╔══
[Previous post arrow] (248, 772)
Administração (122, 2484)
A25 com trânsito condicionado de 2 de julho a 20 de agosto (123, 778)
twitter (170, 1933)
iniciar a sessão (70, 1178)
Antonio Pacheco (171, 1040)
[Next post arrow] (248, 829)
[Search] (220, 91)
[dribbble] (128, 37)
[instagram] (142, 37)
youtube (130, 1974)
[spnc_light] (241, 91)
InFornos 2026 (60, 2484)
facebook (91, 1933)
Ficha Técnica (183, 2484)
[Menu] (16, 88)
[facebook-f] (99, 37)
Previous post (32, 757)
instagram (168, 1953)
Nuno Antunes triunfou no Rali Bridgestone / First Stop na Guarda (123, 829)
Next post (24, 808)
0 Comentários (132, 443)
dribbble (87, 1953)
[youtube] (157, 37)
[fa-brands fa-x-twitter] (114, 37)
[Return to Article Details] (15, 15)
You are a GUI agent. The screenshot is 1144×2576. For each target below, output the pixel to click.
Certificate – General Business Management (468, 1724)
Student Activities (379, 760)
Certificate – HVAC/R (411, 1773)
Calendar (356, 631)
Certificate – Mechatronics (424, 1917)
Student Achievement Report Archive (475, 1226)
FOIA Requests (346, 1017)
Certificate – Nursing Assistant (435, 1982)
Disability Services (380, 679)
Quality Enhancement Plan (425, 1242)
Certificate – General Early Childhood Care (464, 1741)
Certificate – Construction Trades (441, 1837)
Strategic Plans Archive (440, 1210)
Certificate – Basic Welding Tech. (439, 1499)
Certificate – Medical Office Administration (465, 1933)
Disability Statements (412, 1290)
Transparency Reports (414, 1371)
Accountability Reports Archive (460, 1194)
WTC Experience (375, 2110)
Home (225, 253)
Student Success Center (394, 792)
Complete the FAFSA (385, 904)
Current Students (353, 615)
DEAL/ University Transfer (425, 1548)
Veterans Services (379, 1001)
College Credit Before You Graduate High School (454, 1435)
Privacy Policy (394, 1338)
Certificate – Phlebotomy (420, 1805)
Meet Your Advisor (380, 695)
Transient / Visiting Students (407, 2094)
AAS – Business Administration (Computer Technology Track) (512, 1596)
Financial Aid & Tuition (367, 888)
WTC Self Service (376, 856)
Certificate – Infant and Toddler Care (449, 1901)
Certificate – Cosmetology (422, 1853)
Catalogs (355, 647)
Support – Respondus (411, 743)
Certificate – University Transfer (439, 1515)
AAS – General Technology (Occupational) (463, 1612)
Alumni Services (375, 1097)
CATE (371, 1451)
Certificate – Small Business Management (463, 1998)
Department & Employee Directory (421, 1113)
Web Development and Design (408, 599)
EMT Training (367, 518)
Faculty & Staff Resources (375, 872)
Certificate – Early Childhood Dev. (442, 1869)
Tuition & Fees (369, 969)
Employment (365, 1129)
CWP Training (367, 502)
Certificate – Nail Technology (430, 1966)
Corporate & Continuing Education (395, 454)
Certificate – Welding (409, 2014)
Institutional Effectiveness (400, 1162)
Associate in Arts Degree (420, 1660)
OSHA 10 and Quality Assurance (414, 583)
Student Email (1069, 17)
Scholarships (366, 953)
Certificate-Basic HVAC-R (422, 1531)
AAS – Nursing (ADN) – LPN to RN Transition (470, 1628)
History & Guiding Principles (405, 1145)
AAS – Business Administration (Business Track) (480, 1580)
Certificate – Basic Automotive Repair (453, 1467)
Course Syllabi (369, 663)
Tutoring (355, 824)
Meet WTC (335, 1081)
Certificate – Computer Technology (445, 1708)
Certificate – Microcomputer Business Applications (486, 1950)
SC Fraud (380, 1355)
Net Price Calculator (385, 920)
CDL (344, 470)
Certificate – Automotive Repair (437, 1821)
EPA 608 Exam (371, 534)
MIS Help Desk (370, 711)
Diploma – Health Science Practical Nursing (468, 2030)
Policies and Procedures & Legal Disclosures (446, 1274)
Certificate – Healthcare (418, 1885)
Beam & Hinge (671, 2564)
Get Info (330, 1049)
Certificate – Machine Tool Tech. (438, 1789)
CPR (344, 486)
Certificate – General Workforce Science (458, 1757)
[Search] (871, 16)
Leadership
╚══
» AIM OF THE EXERCISE:
Only the lines above from the one with "Disability Services (380, 679)" up to and including the one with "Certificate-Basic HVAC-R (422, 1531)" should be repeated, exactly as written.

» ANSWER TO THIS TASK:
Disability Services (380, 679)
Quality Enhancement Plan (425, 1242)
Certificate – General Early Childhood Care (464, 1741)
Certificate – Construction Trades (441, 1837)
Strategic Plans Archive (440, 1210)
Certificate – Basic Welding Tech. (439, 1499)
Certificate – Medical Office Administration (465, 1933)
Disability Statements (412, 1290)
Transparency Reports (414, 1371)
Accountability Reports Archive (460, 1194)
WTC Experience (375, 2110)
Home (225, 253)
Student Success Center (394, 792)
Complete the FAFSA (385, 904)
Current Students (353, 615)
DEAL/ University Transfer (425, 1548)
Veterans Services (379, 1001)
College Credit Before You Graduate High School (454, 1435)
Privacy Policy (394, 1338)
Certificate – Phlebotomy (420, 1805)
Meet Your Advisor (380, 695)
Transient / Visiting Students (407, 2094)
AAS – Business Administration (Computer Technology Track) (512, 1596)
Financial Aid & Tuition (367, 888)
WTC Self Service (376, 856)
Certificate – Infant and Toddler Care (449, 1901)
Certificate – Cosmetology (422, 1853)
Catalogs (355, 647)
Support – Respondus (411, 743)
Certificate – University Transfer (439, 1515)
AAS – General Technology (Occupational) (463, 1612)
Alumni Services (375, 1097)
CATE (371, 1451)
Certificate – Small Business Management (463, 1998)
Department & Employee Directory (421, 1113)
Web Development and Design (408, 599)
EMT Training (367, 518)
Faculty & Staff Resources (375, 872)
Certificate – Early Childhood Dev. (442, 1869)
Tuition & Fees (369, 969)
Employment (365, 1129)
CWP Training (367, 502)
Certificate – Nail Technology (430, 1966)
Corporate & Continuing Education (395, 454)
Certificate – Welding (409, 2014)
Institutional Effectiveness (400, 1162)
Associate in Arts Degree (420, 1660)
OSHA 10 and Quality Assurance (414, 583)
Student Email (1069, 17)
Scholarships (366, 953)
Certificate-Basic HVAC-R (422, 1531)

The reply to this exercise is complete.